TASK OBJECTIVE: In the answer, give the entries below exactly, from the first line through the line with "MARVEL STUDIOS (146, 2093)", with every picture omitted.

• • • • • • •

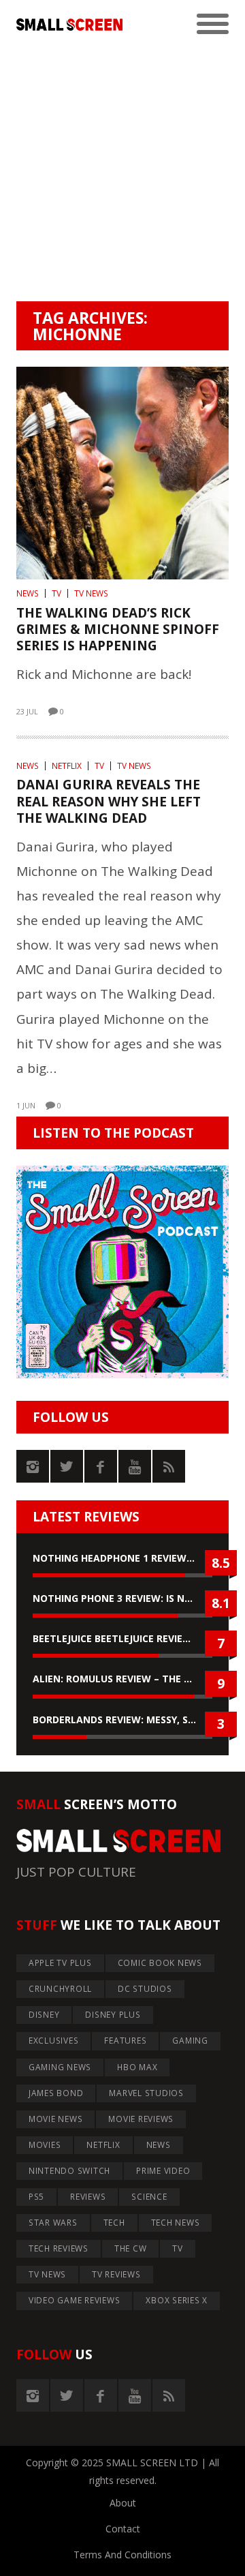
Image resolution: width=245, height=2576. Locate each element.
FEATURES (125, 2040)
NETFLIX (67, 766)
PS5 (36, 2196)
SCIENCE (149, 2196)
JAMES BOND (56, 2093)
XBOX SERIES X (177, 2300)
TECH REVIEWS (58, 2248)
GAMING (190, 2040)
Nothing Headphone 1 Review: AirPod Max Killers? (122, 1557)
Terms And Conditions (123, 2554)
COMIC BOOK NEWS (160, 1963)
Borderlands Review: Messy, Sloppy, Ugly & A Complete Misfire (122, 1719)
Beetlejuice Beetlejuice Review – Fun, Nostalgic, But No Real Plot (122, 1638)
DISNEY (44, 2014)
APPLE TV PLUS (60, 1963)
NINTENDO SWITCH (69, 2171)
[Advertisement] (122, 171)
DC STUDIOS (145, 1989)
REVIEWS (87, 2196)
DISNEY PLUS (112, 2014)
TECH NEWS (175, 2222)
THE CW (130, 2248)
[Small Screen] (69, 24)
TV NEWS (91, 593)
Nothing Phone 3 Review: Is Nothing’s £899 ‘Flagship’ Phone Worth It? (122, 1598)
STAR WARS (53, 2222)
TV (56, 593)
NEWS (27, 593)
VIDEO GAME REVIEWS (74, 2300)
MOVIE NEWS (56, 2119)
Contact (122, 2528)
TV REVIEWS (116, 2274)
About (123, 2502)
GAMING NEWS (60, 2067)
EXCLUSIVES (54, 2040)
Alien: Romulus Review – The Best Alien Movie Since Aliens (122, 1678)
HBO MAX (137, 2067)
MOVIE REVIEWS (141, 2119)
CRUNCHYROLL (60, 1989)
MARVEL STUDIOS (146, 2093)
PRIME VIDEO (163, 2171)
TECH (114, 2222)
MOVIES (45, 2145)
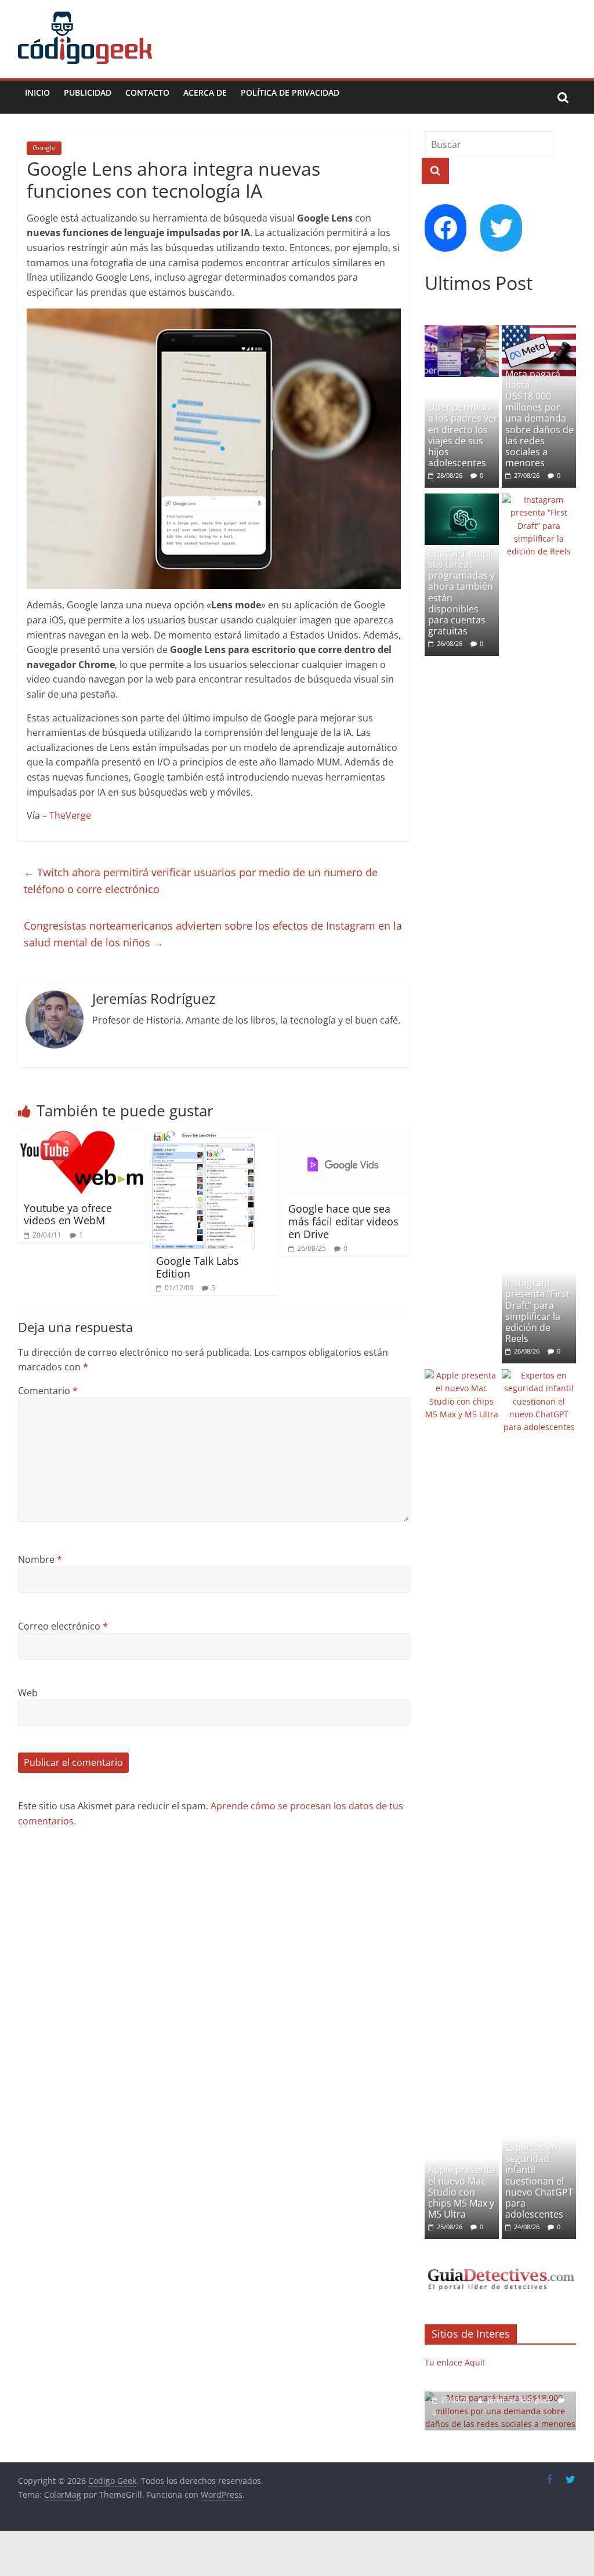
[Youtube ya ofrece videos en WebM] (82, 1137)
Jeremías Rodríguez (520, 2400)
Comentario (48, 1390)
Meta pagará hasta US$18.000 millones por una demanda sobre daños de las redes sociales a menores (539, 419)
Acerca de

• • • • • • •

SOLUTION BELOW:
Image resolution: width=245, height=2576. Locate each element.
FEATURES (125, 2040)
NETFLIX (67, 766)
PS5 (36, 2196)
SCIENCE (149, 2196)
JAMES BOND (56, 2093)
XBOX SERIES X (177, 2300)
TECH REVIEWS (58, 2248)
GAMING (190, 2040)
Nothing Headphone 1 Review: AirPod Max Killers? (122, 1557)
Terms And Conditions (123, 2554)
COMIC BOOK NEWS (160, 1963)
Borderlands Review: Messy, Sloppy, Ugly & A Complete Misfire (122, 1719)
Beetlejuice Beetlejuice Review – Fun, Nostalgic, But No Real Plot (122, 1638)
DISNEY (44, 2014)
APPLE TV PLUS (60, 1963)
NINTENDO SWITCH (69, 2171)
[Advertisement] (122, 171)
DC STUDIOS (145, 1989)
REVIEWS (87, 2196)
DISNEY PLUS (112, 2014)
TECH NEWS (175, 2222)
THE CW (130, 2248)
[Small Screen] (69, 24)
TV NEWS (91, 593)
Nothing Phone 3 Review: Is Nothing’s £899 ‘Flagship’ Phone Worth It? (122, 1598)
STAR WARS (53, 2222)
TV (56, 593)
NEWS (27, 593)
VIDEO GAME REVIEWS (74, 2300)
MOVIE NEWS (56, 2119)
Contact (122, 2528)
TV REVIEWS (116, 2274)
About (123, 2502)
GAMING NEWS (60, 2067)
EXCLUSIVES (54, 2040)
Alien: Romulus Review – The Best Alien Movie Since Aliens (122, 1678)
HBO MAX (137, 2067)
MOVIE REVIEWS (141, 2119)
CRUNCHYROLL (60, 1989)
MARVEL STUDIOS (146, 2093)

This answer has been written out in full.